5.根據權利要求1所述的血清腫瘤標志物檢測的微型化磁通門生物傳感器制作方法，其特征在于，步驟（4），所述腫瘤標志物單克隆抗體的固定，具體如下

●腫瘤標志物單克隆抗體溶于PH=7.4的PBS溶液中，濃度在0.5-1mg/ml，用量為一次5-10ul，滴入Au膜上面，然后放入冰箱4℃過夜；或在蒸汽浴37℃下修飾30分鐘，然后用PBS溶液清洗2-5次，此處PBS溶液的PH=7.4且含重量為1%的BSA；

●封閉，用100ul?BSA溶液封閉，冰箱4℃放置2小時，所述BSA溶液含重量為1%的BSA、體積為0.2%的tween20；

●用PH=7.4的PBS溶液清洗2-5次，室溫干燥。

6.根據權利要求1所述的血清腫瘤標志物檢測的微型化磁通門生物傳感器制作方法，其特征在于，步驟（5）中，所述抗原點樣，具體如下：

抗原用PH=7.4的PBS溶液稀釋，濃度為1-1000ng/ml，用量每次5-10ul，然后滴入Au膜上面，室溫下22℃培育1小時，或在蒸汽浴37℃下培育40分鐘，然后用含有重量為1%的BSA、體積為0.2%的tween20的PBS溶液清洗2次，室溫下干燥。

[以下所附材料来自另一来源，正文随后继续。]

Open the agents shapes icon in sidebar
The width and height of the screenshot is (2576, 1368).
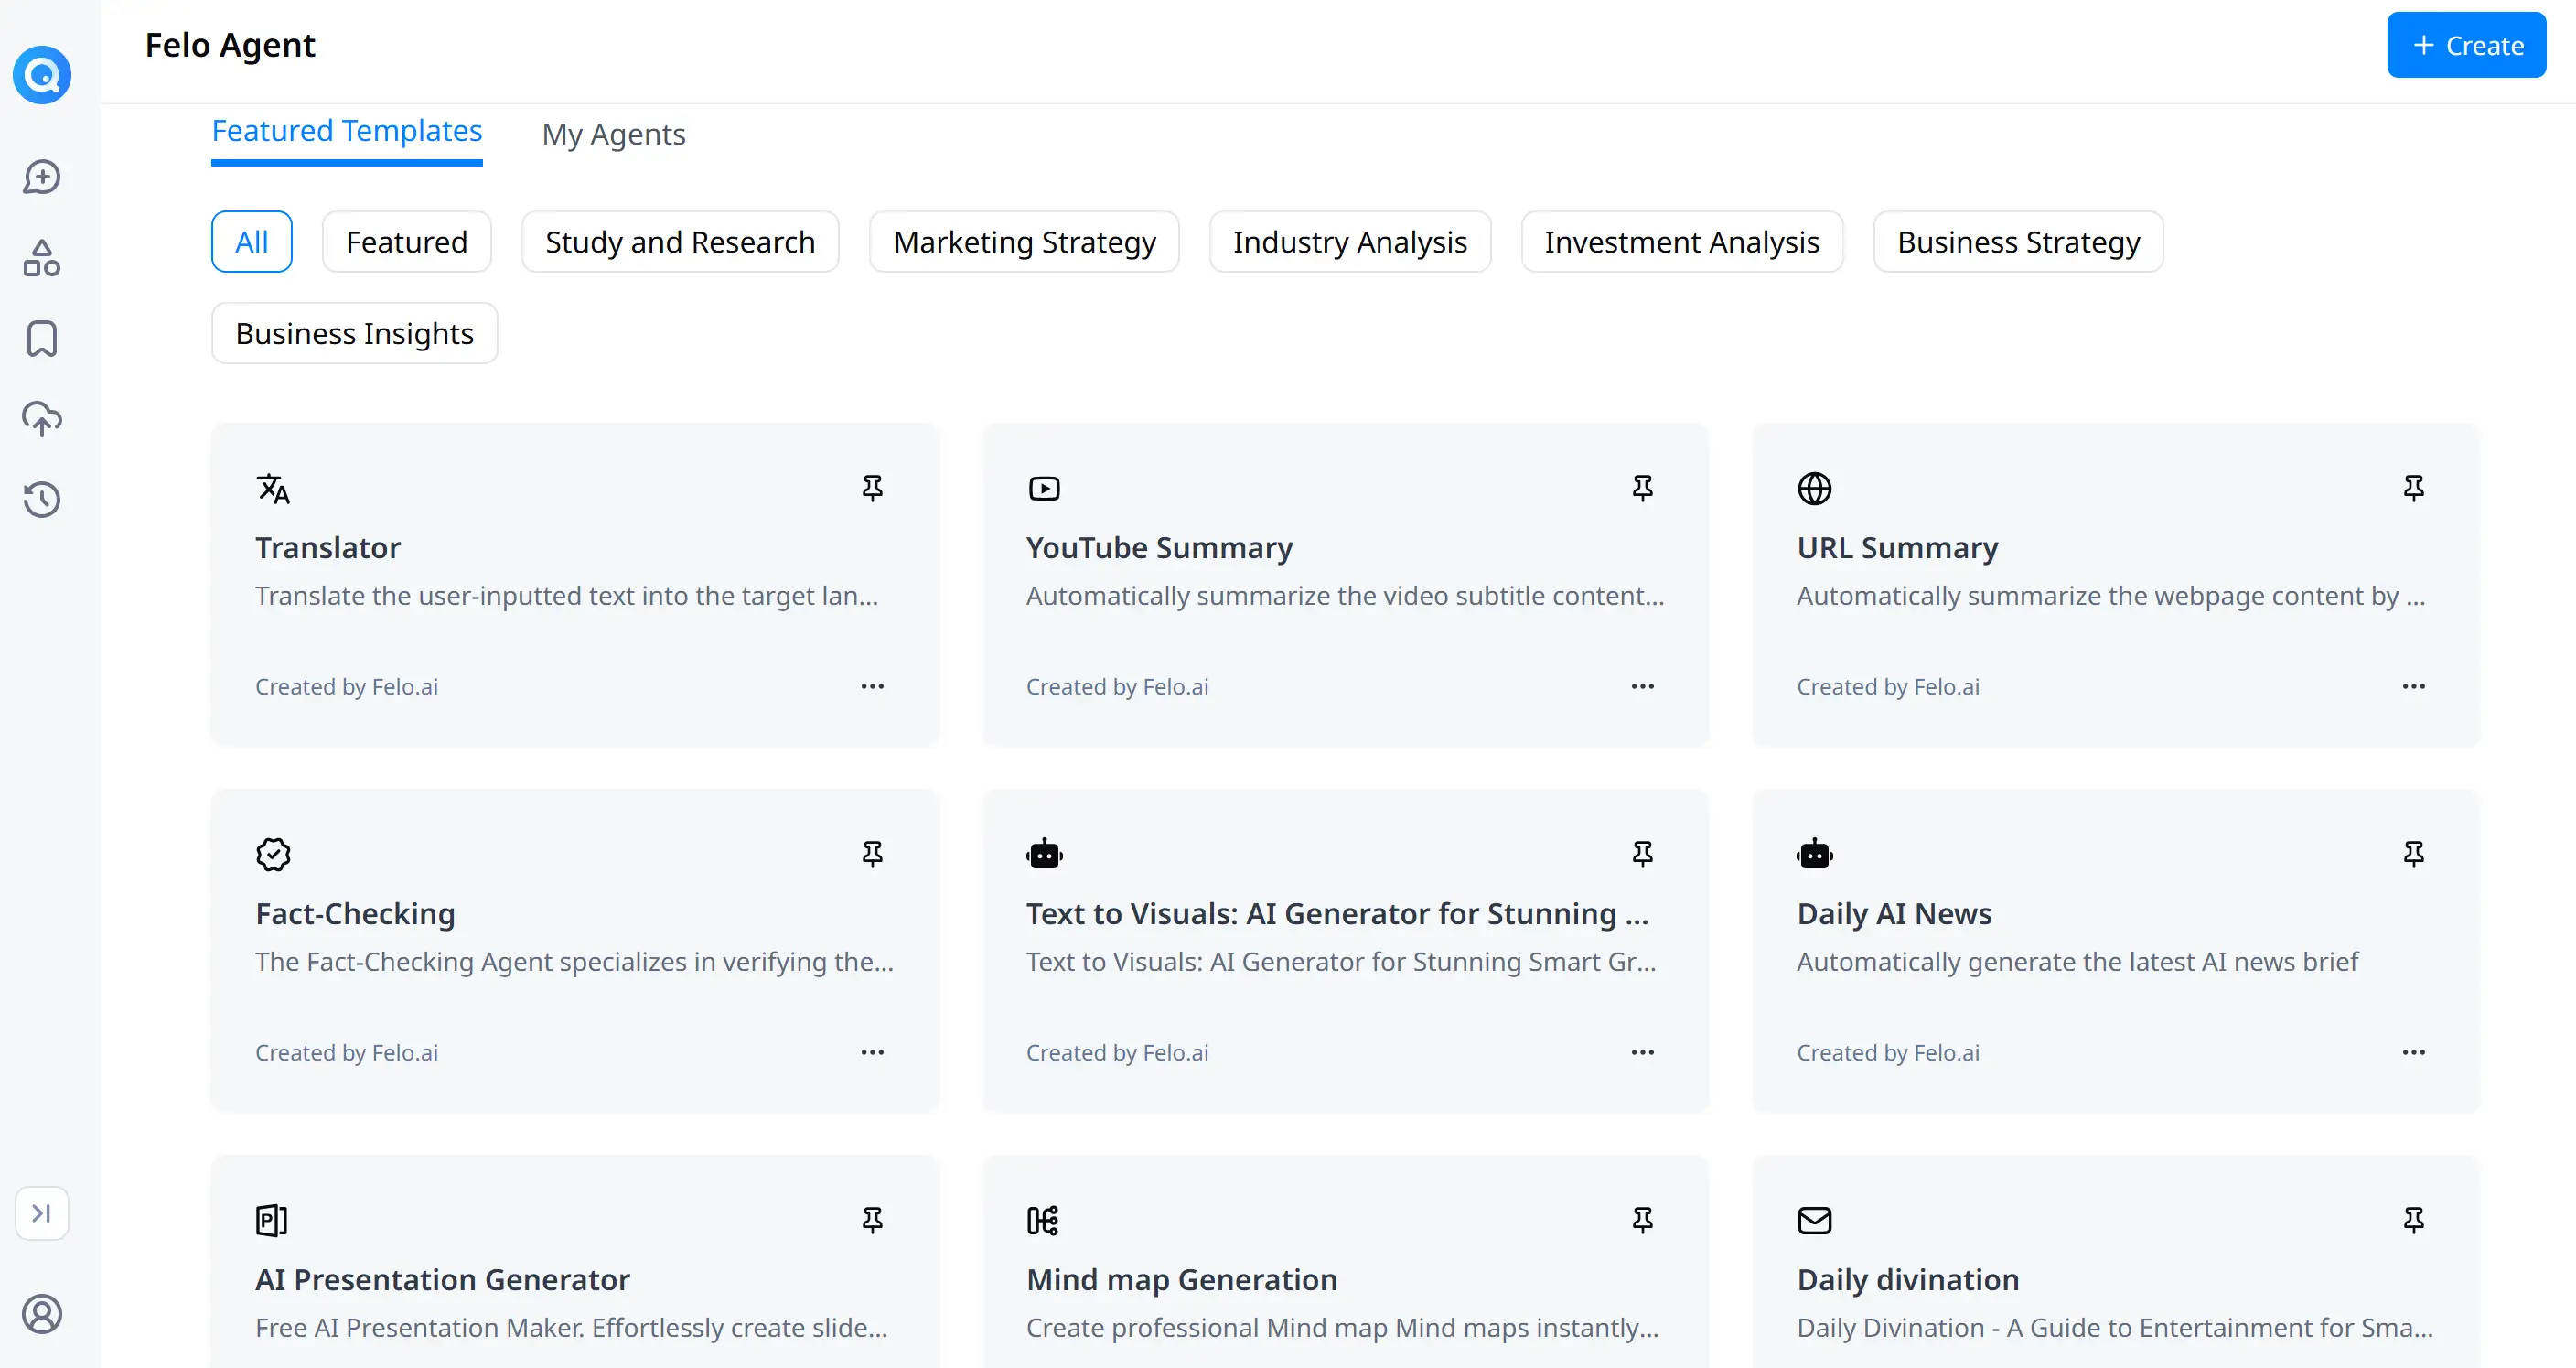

7.根據權利要求1所述的血清腫瘤標志物檢測的微型化磁通門生物傳感器制作方法，其特征在于，步驟（6）中，所述生物素化抗體固定，具體如下：

生物素化抗體濃度為0.5-1mg/ml的PBS溶液，每次取5-10ul，然后滴入Au膜上面，室溫22℃下培育1小時，然后用PBS溶液清洗5次，室溫下干燥。

8.根據權利要求1所述的血清腫瘤標志物檢測的微型化磁通門生物傳感器制作方法，其特征在于，步驟（7）中，所述磁性標簽固定，具體如下：

磁性標簽為鏈酶親和素修飾的磁性納米粒子或由磁性納米粒子構成的磁珠，取濃度為10ug/ml磁性納米粒子標簽20-40ul，滴入Au膜上面，室溫下培育20-40分鐘，然后用PBS溶液清洗，室溫干燥。